**Exercise requirements**
Report every line in the rows below that contains the string "info", copying each such line in full.

Rows from a collection
^^^^^^^^^^^^^^^^

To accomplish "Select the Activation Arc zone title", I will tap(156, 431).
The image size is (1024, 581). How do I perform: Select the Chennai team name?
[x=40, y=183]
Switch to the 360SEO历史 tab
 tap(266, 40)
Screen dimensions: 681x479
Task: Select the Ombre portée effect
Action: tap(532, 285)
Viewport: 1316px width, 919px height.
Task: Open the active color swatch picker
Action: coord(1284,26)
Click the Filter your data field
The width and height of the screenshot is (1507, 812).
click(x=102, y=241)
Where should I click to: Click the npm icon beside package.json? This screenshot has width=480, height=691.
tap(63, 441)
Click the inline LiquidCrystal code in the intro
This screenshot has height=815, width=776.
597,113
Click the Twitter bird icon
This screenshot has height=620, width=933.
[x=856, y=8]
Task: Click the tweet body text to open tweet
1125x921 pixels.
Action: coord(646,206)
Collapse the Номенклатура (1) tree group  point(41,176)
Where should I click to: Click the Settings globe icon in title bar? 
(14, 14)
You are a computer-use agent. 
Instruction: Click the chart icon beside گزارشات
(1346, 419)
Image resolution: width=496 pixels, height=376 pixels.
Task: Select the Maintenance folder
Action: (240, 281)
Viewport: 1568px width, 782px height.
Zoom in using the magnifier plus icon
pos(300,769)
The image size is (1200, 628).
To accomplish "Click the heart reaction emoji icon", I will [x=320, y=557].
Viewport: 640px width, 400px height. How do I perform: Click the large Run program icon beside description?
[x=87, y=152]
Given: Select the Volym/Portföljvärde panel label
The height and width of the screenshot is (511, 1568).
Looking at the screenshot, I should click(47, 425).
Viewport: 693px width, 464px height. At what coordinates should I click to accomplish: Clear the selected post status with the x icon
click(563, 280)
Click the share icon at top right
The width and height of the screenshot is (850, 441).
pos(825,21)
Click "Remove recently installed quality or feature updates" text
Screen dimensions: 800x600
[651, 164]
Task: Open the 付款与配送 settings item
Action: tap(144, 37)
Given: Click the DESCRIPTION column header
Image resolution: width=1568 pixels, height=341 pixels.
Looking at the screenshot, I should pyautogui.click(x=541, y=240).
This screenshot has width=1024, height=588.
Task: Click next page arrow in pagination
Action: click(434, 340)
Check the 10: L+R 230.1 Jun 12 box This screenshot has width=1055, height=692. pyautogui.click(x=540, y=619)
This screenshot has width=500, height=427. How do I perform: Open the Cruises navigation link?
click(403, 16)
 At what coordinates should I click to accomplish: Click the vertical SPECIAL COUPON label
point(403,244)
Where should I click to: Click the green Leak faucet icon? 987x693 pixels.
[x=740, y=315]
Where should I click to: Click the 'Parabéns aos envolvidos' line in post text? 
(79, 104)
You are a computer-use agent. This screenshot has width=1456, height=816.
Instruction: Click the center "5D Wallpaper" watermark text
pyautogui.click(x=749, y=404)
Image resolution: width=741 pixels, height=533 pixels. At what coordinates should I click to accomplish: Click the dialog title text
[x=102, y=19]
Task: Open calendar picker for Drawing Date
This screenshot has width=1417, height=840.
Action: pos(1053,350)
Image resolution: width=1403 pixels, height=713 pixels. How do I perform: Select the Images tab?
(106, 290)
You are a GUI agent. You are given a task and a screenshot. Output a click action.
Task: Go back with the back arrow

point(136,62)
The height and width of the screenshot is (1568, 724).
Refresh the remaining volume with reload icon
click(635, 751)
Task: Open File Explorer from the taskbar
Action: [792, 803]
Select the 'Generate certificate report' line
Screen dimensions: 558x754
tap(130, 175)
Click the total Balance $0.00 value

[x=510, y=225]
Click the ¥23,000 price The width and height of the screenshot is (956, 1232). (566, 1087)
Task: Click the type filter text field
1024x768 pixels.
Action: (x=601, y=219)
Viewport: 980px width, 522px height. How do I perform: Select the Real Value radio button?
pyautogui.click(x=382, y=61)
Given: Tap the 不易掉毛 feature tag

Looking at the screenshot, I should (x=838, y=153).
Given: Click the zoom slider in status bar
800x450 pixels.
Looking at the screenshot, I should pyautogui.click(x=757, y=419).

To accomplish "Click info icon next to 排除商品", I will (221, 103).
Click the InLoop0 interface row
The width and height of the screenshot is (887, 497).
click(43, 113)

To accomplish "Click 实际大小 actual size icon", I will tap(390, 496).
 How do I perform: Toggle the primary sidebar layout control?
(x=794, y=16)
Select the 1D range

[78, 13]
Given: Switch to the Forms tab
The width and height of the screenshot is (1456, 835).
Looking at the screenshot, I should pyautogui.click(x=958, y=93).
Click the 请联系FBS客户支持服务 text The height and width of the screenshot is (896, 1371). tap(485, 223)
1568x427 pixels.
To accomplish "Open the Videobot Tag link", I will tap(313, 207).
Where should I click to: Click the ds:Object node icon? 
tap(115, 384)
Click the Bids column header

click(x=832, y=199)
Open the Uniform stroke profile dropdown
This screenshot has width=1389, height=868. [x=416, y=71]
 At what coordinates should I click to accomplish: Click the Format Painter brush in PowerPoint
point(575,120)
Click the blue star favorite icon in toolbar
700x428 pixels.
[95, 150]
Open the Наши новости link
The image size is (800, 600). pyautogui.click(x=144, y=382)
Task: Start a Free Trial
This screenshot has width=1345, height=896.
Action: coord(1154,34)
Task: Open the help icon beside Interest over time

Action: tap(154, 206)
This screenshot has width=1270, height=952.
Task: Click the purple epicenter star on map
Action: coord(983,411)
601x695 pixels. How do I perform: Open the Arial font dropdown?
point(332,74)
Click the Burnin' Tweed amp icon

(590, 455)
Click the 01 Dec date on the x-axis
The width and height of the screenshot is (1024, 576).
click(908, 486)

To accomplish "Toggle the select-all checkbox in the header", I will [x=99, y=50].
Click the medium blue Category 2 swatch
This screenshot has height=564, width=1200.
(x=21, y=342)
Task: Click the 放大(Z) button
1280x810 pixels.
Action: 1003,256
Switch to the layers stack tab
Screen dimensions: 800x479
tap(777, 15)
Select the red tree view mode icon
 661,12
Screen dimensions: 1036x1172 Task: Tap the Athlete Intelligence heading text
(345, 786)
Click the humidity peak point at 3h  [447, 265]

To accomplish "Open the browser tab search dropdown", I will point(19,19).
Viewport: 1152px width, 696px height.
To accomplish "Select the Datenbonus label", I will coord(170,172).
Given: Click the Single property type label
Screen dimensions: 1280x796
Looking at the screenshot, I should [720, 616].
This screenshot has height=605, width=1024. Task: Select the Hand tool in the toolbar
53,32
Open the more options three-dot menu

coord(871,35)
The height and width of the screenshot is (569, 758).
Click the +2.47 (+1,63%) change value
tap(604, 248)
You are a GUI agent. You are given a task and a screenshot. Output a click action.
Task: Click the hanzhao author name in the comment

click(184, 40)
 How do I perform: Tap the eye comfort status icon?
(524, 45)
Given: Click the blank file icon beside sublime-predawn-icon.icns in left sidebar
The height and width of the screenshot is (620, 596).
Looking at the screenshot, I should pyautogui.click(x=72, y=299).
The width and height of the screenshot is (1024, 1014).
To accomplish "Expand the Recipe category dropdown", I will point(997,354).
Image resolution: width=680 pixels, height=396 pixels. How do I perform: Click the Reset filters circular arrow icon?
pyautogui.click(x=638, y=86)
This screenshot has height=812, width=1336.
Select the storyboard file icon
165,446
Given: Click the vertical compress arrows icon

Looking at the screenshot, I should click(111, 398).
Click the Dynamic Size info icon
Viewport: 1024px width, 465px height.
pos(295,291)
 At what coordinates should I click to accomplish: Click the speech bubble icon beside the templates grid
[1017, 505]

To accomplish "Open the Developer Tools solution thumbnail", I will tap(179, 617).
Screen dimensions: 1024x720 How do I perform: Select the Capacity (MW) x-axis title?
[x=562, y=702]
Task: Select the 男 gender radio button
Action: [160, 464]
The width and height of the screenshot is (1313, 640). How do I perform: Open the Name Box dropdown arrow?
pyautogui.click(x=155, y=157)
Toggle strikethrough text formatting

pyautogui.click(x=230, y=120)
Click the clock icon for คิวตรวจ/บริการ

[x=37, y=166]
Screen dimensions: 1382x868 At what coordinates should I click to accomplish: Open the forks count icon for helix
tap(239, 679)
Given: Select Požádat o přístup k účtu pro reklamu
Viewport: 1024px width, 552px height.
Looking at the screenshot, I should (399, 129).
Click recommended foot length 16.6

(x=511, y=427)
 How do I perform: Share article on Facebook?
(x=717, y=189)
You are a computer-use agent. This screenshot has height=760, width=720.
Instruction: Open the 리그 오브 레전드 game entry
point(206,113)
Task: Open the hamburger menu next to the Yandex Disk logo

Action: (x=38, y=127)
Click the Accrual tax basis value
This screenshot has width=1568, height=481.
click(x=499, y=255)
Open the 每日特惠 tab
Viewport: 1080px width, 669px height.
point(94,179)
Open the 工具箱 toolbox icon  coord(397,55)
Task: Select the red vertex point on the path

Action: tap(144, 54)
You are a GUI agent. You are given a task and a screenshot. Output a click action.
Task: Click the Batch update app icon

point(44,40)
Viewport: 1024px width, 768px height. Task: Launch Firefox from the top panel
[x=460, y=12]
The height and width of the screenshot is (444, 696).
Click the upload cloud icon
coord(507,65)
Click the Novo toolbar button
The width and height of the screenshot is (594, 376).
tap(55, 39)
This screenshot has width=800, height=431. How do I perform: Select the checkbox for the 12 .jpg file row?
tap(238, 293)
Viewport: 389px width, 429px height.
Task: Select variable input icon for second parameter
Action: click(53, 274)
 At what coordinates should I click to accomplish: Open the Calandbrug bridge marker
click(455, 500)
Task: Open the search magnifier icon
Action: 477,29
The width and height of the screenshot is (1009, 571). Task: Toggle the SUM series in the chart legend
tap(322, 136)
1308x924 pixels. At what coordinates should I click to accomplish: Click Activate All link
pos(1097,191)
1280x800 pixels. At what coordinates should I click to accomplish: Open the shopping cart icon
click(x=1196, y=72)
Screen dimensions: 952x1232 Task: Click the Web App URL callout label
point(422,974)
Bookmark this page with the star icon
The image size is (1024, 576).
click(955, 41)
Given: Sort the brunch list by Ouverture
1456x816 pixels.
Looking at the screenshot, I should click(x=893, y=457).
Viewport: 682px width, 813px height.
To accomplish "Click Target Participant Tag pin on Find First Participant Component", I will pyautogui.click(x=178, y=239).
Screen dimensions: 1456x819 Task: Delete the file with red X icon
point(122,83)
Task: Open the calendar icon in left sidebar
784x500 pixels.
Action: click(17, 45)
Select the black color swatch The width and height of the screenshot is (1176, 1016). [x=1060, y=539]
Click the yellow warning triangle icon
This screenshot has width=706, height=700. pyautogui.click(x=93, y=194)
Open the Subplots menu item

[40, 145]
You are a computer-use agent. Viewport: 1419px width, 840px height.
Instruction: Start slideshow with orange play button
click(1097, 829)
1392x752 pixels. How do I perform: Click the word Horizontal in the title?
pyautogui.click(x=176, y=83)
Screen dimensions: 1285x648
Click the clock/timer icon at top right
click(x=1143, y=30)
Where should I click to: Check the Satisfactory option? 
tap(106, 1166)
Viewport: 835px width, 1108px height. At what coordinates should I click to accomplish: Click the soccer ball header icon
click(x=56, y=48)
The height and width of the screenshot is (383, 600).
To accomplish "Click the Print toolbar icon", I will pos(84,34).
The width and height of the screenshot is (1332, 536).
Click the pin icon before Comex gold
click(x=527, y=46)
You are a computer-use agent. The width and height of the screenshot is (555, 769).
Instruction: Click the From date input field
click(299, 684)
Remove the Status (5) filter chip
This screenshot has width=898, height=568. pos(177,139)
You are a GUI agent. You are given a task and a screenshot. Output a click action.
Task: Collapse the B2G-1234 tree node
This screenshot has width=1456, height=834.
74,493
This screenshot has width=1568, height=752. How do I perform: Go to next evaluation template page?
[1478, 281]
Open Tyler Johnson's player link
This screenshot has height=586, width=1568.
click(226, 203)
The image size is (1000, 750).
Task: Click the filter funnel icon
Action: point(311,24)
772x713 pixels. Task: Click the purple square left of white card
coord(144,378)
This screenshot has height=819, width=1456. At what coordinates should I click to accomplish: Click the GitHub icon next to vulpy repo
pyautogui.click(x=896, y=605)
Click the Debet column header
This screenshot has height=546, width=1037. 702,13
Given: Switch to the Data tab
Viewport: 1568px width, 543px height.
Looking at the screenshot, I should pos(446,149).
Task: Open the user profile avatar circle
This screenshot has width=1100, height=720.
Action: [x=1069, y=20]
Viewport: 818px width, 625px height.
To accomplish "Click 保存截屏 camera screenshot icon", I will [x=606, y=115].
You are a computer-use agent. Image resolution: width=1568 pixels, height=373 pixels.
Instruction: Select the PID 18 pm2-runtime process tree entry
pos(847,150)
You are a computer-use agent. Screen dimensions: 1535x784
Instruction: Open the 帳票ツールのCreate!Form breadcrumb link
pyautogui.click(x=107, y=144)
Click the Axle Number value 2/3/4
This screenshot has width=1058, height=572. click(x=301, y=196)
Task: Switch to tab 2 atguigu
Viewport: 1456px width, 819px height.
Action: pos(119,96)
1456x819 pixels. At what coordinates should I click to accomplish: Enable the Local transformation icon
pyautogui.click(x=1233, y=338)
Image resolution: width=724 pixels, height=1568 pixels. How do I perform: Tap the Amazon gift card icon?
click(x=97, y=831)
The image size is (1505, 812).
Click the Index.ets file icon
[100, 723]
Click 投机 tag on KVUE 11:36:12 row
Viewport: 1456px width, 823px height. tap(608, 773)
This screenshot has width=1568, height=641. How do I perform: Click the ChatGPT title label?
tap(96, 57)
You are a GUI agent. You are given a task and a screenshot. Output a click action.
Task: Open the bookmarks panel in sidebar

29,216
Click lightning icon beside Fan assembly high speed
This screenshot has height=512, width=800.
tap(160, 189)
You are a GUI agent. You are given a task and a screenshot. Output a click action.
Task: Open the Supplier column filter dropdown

^^^^^^^^^^^^^^^^

**Solved problem**
To accomplish "Click info icon next to 排除商品", I will (221, 103).
Click the Dynamic Size info icon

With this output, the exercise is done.